The Silent Failure of Therapy

For some reason, the most popular response to trauma is: “You should see a therapist.” There is almost evidence to warrant that recommendation. For example, one study demonstrated an 87% rate of full recovery among women diagnosed PTSD who completed cognitive behavioral therapy.[1] However, we should note two things about studies like this. First, patients are pre-selected for these clinical trials who are likely to validate the hypothesis. Second, patients who drop out of therapy are usually not included in these numbers. Therefore, studies which “prove” the effectiveness of therapy for PTSD demonstrate it only for those sorts of patients whose trauma is mild enough to consistently complete 12 hour-long sessions. In other words, studies tend to stack the deck in favor of  "talk therapy" so that people think it's much more effective than it really is.

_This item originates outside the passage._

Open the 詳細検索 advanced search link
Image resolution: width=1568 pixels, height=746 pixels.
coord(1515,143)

Studies tend to stack the deck in favor of  “talk therapy” so that people think it’s much more effective than it really is.

Most psychological studies that investigate therapy inflate their success rate by choosing the patients who are most likely not to “drop out.” Psychologists often pre-select clients who have a solid track record of attending therapy, and regard unstable clients as “unsuitable” for inclusion in the numbers. This makes the drop out rate seem much lower, and also fabricates a perception of effectiveness for methods such as Cognitive Behavioral Therapy.

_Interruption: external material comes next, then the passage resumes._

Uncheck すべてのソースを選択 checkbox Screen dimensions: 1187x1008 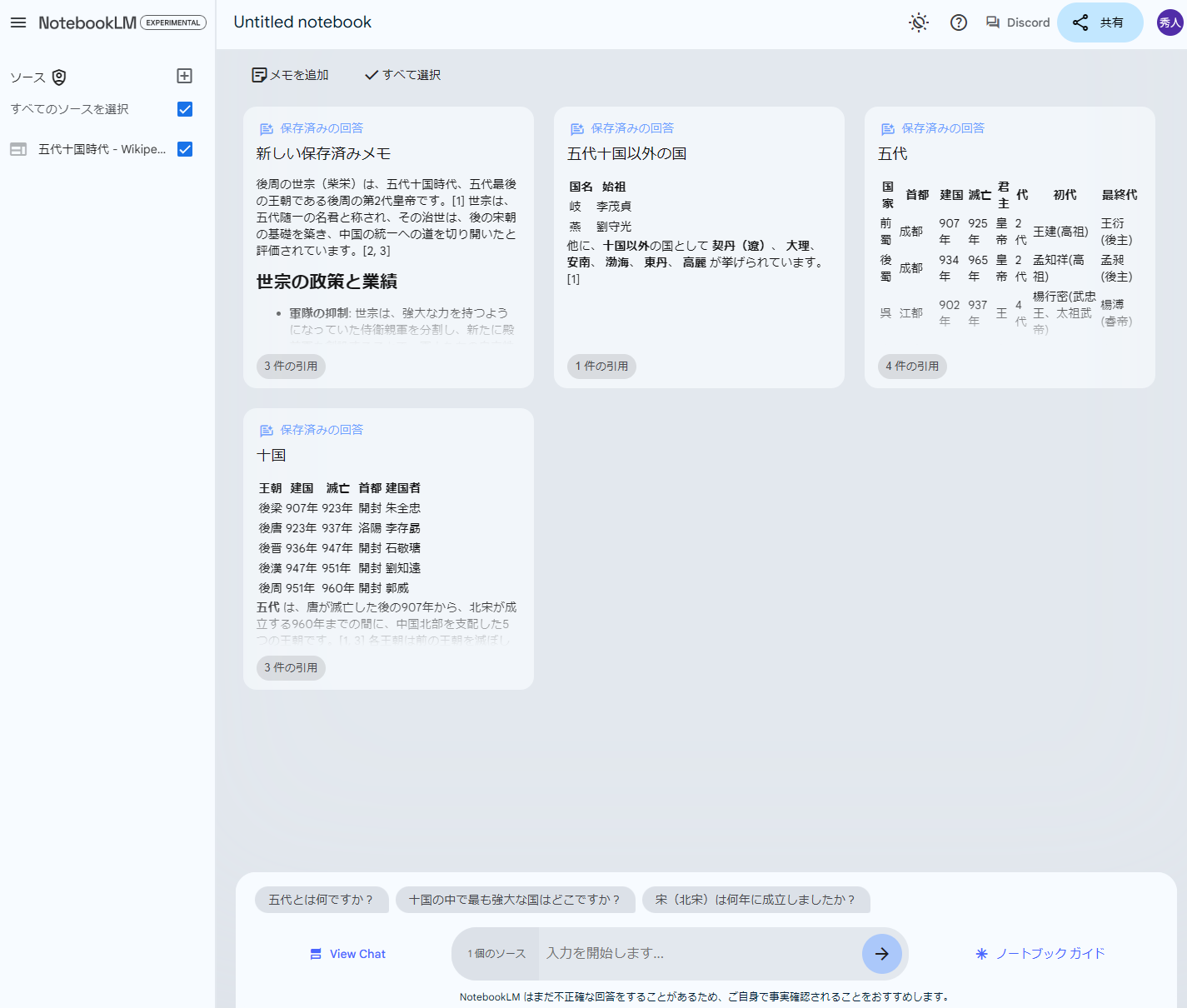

Researchers commonly recognize that the “real world” drop out rate is significantly higher than the rate in clinical studies—this may be due to a failure to build a meaningful therapeutic alliance, cost, efficacy of treatment, disagreement about what needs to be accomplished.[2]

The truth is that the traumatized are twice as likely to drop out of therapy as the non-traumatized. Indulge me with some data:

  • Among one veteran sample, 79% of PTSD cases dropped out of treatment, compared with 50% of anxiety cases and 57% of non-PTSD cases.[3]

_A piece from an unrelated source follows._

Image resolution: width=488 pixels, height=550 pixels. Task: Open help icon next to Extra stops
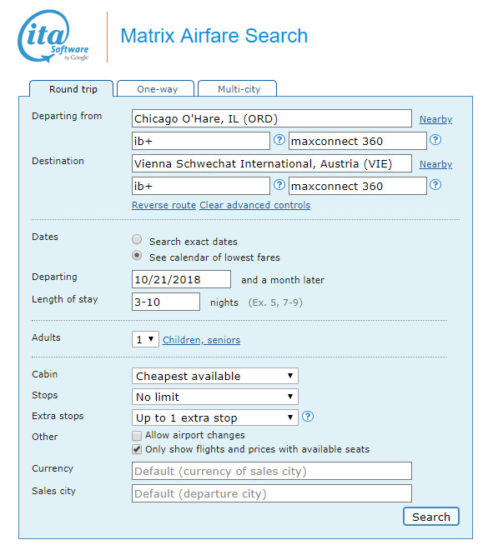pos(308,417)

  • One meta-analysis showed that PTSD could be nonresponsive to cognitive-behavioral therapy at rates of 50%.[4]

  • Another study found that PTSD cases had a 78% therapy drop out rate.[5]

  • One study of 1,924 veterans diagnosed with PTSD who were referred to a cognitive behavioral therapist, 98% had dropped out of therapy by the fifth session (against the therapist’s recommendation).[6]

The traumatized are twice as likely to drop out of therapy as the non-traumatized

I interviewed a therapist in the Philadelphia suburbs who has an 80% retention rate. I asked him why his retention rate was so high. He answered:

“Two factors. First, my clients have very middle-class traumas. In a sense, there is no natural end to the therapy, because there is no particular symptom to overcome. Second, my clients are fairly wealthy. So, they can afford to treat therapy as an indulgence, rather than a necessity.”  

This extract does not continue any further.